Para se ter uma ideia da importância da experiência biológica desses animais, entenda que eles viveram e evoluíram em isolamento por 15 gerações desde o acidente nuclear.

Sabe-se que eles morrem jovens, com três ou quatro anos de idade (10 a 12 anos é o normal para cães de 75 quilos). Então, como eles não vivem muito tempo, Ostrander supõe que:

“O que quer que tenha acontecido no genoma que permitiu que esses cães sobrevivessem nesse ambiente muito hostil provavelmente são [mutações em] genes muito grandes e importantes que fazem coisas muito importantes.

Em última análise, queremos saber o que aconteceu com o DNA genômico que permitiu que [os cães] vivessem, se reproduzissem e sobrevivessem em um ambiente radioativo.”

Por meio da identificação das famílias, Mousseaus e Ostrander podem identificar e procurar diferenças entre a prole e os pais. Desse modo, eles conseguem observar as mutações ou potencial para mutações que talvez possam ser passadas de geração para geração dos cães que sobreviveram à explosão em 1986.

Próximos passos

As próximas etapas dos estudos com a população de cães de Chernobyl vão analisar o que mudou na composição genética dos animais nos últimos 37 anos.
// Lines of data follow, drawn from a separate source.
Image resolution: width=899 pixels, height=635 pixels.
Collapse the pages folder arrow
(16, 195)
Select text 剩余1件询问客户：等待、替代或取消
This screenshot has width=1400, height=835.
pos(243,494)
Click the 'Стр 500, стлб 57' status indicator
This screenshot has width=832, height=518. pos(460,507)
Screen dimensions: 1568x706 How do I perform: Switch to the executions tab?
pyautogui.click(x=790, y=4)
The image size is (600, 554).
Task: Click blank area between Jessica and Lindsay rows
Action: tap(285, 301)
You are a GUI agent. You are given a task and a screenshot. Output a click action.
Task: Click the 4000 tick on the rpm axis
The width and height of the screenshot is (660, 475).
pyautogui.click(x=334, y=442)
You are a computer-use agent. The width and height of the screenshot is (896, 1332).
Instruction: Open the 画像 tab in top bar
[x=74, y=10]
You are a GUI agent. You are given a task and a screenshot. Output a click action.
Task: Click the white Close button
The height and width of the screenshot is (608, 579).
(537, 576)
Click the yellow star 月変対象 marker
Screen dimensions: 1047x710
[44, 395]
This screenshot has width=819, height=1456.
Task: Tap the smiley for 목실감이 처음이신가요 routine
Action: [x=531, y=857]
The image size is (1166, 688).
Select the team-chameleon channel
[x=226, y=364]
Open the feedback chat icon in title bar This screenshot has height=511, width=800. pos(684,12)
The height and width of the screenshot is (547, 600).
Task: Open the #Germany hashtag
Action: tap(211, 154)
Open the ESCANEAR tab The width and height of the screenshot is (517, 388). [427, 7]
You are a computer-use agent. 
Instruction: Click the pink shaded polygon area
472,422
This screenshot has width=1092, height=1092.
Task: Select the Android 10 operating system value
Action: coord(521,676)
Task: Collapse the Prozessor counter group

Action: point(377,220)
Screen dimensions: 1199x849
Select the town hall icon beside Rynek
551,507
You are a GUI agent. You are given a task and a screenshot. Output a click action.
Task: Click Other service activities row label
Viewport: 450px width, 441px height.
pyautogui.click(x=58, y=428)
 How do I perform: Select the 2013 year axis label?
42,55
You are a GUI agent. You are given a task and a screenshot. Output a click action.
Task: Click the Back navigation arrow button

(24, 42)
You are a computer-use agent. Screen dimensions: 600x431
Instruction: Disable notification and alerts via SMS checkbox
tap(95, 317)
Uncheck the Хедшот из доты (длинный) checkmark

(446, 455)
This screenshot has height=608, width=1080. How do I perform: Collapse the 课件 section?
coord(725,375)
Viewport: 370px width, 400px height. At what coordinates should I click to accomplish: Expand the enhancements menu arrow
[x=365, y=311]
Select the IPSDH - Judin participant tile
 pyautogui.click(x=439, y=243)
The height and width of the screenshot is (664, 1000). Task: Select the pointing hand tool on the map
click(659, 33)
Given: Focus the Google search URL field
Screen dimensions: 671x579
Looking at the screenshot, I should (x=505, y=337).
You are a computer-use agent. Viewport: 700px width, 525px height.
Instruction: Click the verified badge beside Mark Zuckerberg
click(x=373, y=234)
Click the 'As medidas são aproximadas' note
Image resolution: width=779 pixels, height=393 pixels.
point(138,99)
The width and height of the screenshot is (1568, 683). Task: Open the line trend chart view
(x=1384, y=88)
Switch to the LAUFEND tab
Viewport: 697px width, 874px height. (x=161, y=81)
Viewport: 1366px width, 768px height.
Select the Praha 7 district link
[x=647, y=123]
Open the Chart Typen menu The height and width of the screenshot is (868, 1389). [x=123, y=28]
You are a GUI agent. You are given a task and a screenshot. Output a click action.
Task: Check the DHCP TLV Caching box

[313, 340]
A equipe tem grandes expectativas de responder a perguntas que podem ajudar os cientistas a entender melhor os riscos associados à exposição à radiação.

Algumas dessas perguntas são: o que precisa acontecer para que os filhotes consigam nascer vivos e possam crescer? Os genes que sofreram alterações são os mesmos que já conhecemos sobre os efeitos da radiação?

Ainda há questões como: existem alterações nos genes envolvidos no reparo do DNA, no metabolismo, no envelhecimento ou em novas respostas que permitiram que os cães sobrevivessem? Em que níveis os danos significativos começam a aparecer?